Jedes zweite Wochenende verbringt das Tochterkind in der Regel bei ihrem Vater. Das heißt für uns, dass wir eine der beiden Fahrten dorthin übernehmen. Zeitaufwand im Schnitt 3 Stunden.

Als sie noch kleiner war, habe ich nach Möglichkeit immer versucht, sie zu fahren. Eine ganze Zeit lang brachte ausschließlich der Doppel-M sie, weil ich hochschwanger einfach zu unkonzentriert war oder ich wegen des Stillens zuhause bleiben wollte.

Doch diese Zeit im Auto mit ihr ist so toll:

Kein Geschwisterkind, welches Aufmerksamkeit abzieht und auch keine Kleinigkeit, die Mama mal „eben schnell“ erledigen muss! Stattdessen eine gute Stunde Zeit für Gespräche oder lautes Mitsingen. Für exklusive Mama- Tochter- Zeit, die ein wenig den turbulenten Familienalltag ausgleicht.

Nach dem Übergabegespräch mit dem Vater steige ich dann ganz alleine wieder ins Auto und fahre heim. Für mich oft die einzige Zeit, die ich ausschließlich mit mir selbst verbringe.

Ohne Aufgabe.
Ohne Zeitdruck.
Ohne auf stand-by zu sein.

Ich fahre fast wie von selbst, die Strecke kenne ich inzwischen gut und genieße es, wenn ich meine Ideallinie bei maximalem Tempo fahren kann. Jede Geschwindigkeitsbegrenzung und fast auch jede Barke der einen Dauerbaustelle sind vertraut.

Ich gleite über die Autobahn und die Zeit steht ein bisschen still.

Und dann bin ich ganz allein mit meinen Gedanken. Sie kommen und gehen und wabern durchs Auto, so dass ich nur die Hand danach ausstrecken bräuchte und sie würden sich materialisieren.

Und dann ist da noch die Musik, die ich so laut aufdrehen kann, dass sie mich umhüllt wie ein Mantel. Manchmal bekomme ich dann einen ganz dicken Kloß im Hals und mir wird ganz komisch, auch wenn das Lied mir eigentlich nichts sagt. Aber es ist wohl die Anspannung, die von mir abfällt.

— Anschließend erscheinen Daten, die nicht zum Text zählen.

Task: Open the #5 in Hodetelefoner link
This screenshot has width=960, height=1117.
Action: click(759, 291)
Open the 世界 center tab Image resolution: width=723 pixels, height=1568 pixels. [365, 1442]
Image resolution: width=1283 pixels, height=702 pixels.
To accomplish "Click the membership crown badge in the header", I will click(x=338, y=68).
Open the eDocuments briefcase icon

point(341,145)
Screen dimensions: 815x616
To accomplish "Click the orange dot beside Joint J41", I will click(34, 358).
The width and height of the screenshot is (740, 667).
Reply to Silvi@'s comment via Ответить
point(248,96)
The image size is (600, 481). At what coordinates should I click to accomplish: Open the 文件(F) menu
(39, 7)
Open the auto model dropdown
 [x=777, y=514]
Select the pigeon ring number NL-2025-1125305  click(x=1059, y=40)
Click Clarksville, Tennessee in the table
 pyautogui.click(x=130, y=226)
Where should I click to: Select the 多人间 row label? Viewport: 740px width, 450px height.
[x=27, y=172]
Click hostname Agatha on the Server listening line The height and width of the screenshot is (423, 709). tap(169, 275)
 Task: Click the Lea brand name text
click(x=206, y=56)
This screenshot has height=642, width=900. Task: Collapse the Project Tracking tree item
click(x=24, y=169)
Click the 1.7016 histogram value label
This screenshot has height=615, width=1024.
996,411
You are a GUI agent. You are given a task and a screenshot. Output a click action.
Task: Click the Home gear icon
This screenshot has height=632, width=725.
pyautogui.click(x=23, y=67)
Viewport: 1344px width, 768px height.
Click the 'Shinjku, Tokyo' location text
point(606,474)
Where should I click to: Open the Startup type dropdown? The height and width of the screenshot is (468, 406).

Manchmal auch mit ein paar Tränchen im Auge, die ich dann allerdings wegknipern muss weil ich sonst nichts mehr sehe.

Aber spätestens wenn ich in unsere Straße einbiege steigt die Ungeduld: ich möchte heim zum Mann und zu den anderen beiden Kindern, die dann oft schon im Bett liegen und leise atmen.

Ich fühle mich ebenfalls müde, aber wohlig müde und gleichzeitig so erfüllt.

Eine richtige Auszeit, damit der Alltag wieder voll zuschlagen kann.